Work item »
Each entry is to be restated word for word, with nothing omitted.

Saved entries:

——————————

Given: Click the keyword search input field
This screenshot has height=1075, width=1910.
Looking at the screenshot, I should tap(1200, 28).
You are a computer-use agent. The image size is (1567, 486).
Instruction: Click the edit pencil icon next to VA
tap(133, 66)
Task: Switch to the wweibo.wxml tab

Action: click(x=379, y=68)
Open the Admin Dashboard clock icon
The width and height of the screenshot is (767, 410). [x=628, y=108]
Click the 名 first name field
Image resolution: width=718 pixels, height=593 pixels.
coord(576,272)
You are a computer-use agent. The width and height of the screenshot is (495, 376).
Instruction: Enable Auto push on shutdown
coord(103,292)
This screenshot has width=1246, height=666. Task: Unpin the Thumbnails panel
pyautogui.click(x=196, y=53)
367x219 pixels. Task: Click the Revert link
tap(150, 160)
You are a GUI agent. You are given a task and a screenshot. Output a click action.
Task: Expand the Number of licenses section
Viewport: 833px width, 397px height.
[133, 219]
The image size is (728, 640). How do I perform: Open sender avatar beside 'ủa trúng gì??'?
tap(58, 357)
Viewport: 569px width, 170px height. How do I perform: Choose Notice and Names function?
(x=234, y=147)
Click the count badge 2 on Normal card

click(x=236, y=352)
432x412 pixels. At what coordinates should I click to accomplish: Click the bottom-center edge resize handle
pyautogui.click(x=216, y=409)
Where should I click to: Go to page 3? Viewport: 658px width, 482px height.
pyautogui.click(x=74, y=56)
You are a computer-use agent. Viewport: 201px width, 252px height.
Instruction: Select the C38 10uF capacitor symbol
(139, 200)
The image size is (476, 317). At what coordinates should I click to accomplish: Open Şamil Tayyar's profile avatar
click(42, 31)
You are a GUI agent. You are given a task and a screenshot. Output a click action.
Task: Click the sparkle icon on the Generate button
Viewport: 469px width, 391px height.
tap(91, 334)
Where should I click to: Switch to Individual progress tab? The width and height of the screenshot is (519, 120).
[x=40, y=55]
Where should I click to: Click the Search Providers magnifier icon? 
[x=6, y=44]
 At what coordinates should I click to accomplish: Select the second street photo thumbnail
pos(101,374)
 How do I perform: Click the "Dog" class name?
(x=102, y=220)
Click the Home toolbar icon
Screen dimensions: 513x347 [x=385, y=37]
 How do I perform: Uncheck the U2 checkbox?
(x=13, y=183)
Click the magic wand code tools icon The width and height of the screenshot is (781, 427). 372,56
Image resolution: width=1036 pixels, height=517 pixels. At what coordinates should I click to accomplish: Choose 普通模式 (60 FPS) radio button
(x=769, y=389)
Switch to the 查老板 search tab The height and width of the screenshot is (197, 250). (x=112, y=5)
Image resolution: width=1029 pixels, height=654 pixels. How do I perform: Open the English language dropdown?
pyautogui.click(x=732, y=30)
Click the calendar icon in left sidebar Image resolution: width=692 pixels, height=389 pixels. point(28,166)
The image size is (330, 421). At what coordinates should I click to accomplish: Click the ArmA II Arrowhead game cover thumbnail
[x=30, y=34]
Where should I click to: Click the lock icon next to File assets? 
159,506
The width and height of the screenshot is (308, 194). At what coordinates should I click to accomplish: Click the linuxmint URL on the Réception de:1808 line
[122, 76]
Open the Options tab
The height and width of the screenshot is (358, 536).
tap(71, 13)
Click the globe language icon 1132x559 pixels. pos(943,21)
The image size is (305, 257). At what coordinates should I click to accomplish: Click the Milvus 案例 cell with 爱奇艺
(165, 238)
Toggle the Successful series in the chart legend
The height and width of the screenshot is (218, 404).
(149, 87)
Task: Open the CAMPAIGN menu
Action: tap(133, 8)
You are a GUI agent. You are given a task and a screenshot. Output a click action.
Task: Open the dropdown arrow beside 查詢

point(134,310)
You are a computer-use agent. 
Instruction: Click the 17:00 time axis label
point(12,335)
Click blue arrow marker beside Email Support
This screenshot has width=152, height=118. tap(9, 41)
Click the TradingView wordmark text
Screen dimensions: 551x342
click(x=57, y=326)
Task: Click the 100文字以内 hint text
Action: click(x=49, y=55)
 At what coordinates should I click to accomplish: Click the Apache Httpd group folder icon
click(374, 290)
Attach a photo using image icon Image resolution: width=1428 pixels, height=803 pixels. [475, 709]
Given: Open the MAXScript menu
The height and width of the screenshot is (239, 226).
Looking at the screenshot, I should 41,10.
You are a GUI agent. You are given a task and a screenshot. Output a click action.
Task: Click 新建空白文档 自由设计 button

——————————

Written response »
Given: Click the keyword search input field
This screenshot has height=1075, width=1910.
Looking at the screenshot, I should tap(1200, 28).
You are a computer-use agent. The image size is (1567, 486).
Instruction: Click the edit pencil icon next to VA
tap(133, 66)
Task: Switch to the wweibo.wxml tab

Action: click(x=379, y=68)
Open the Admin Dashboard clock icon
The width and height of the screenshot is (767, 410). [x=628, y=108]
Click the 名 first name field
Image resolution: width=718 pixels, height=593 pixels.
coord(576,272)
You are a computer-use agent. The width and height of the screenshot is (495, 376).
Instruction: Enable Auto push on shutdown
coord(103,292)
This screenshot has width=1246, height=666. Task: Unpin the Thumbnails panel
pyautogui.click(x=196, y=53)
367x219 pixels. Task: Click the Revert link
tap(150, 160)
You are a GUI agent. You are given a task and a screenshot. Output a click action.
Task: Expand the Number of licenses section
Viewport: 833px width, 397px height.
[133, 219]
The image size is (728, 640). How do I perform: Open sender avatar beside 'ủa trúng gì??'?
tap(58, 357)
Viewport: 569px width, 170px height. How do I perform: Choose Notice and Names function?
(x=234, y=147)
Click the count badge 2 on Normal card

click(x=236, y=352)
432x412 pixels. At what coordinates should I click to accomplish: Click the bottom-center edge resize handle
pyautogui.click(x=216, y=409)
Where should I click to: Go to page 3? Viewport: 658px width, 482px height.
pyautogui.click(x=74, y=56)
You are a computer-use agent. Viewport: 201px width, 252px height.
Instruction: Select the C38 10uF capacitor symbol
(139, 200)
The image size is (476, 317). At what coordinates should I click to accomplish: Open Şamil Tayyar's profile avatar
click(42, 31)
You are a GUI agent. You are given a task and a screenshot. Output a click action.
Task: Click the sparkle icon on the Generate button
Viewport: 469px width, 391px height.
tap(91, 334)
Where should I click to: Switch to Individual progress tab? The width and height of the screenshot is (519, 120).
[x=40, y=55]
Where should I click to: Click the Search Providers magnifier icon? 
[x=6, y=44]
 At what coordinates should I click to accomplish: Select the second street photo thumbnail
pos(101,374)
 How do I perform: Click the "Dog" class name?
(x=102, y=220)
Click the Home toolbar icon
Screen dimensions: 513x347 [x=385, y=37]
 How do I perform: Uncheck the U2 checkbox?
(x=13, y=183)
Click the magic wand code tools icon The width and height of the screenshot is (781, 427). 372,56
Image resolution: width=1036 pixels, height=517 pixels. At what coordinates should I click to accomplish: Choose 普通模式 (60 FPS) radio button
(x=769, y=389)
Switch to the 查老板 search tab The height and width of the screenshot is (197, 250). (x=112, y=5)
Image resolution: width=1029 pixels, height=654 pixels. How do I perform: Open the English language dropdown?
pyautogui.click(x=732, y=30)
Click the calendar icon in left sidebar Image resolution: width=692 pixels, height=389 pixels. point(28,166)
The image size is (330, 421). At what coordinates should I click to accomplish: Click the ArmA II Arrowhead game cover thumbnail
[x=30, y=34]
Where should I click to: Click the lock icon next to File assets? 
159,506
The width and height of the screenshot is (308, 194). At what coordinates should I click to accomplish: Click the linuxmint URL on the Réception de:1808 line
[122, 76]
Open the Options tab
The height and width of the screenshot is (358, 536).
tap(71, 13)
Click the globe language icon 1132x559 pixels. pos(943,21)
The image size is (305, 257). At what coordinates should I click to accomplish: Click the Milvus 案例 cell with 爱奇艺
(165, 238)
Toggle the Successful series in the chart legend
The height and width of the screenshot is (218, 404).
(149, 87)
Task: Open the CAMPAIGN menu
Action: tap(133, 8)
You are a GUI agent. You are given a task and a screenshot. Output a click action.
Task: Open the dropdown arrow beside 查詢

point(134,310)
You are a computer-use agent. 
Instruction: Click the 17:00 time axis label
point(12,335)
Click blue arrow marker beside Email Support
This screenshot has width=152, height=118. tap(9, 41)
Click the TradingView wordmark text
Screen dimensions: 551x342
click(x=57, y=326)
Task: Click the 100文字以内 hint text
Action: click(x=49, y=55)
 At what coordinates should I click to accomplish: Click the Apache Httpd group folder icon
click(374, 290)
Attach a photo using image icon Image resolution: width=1428 pixels, height=803 pixels. [475, 709]
Given: Open the MAXScript menu
The height and width of the screenshot is (239, 226).
Looking at the screenshot, I should 41,10.
You are a GUI agent. You are given a task and a screenshot. Output a click action.
Task: Click 新建空白文档 自由设计 button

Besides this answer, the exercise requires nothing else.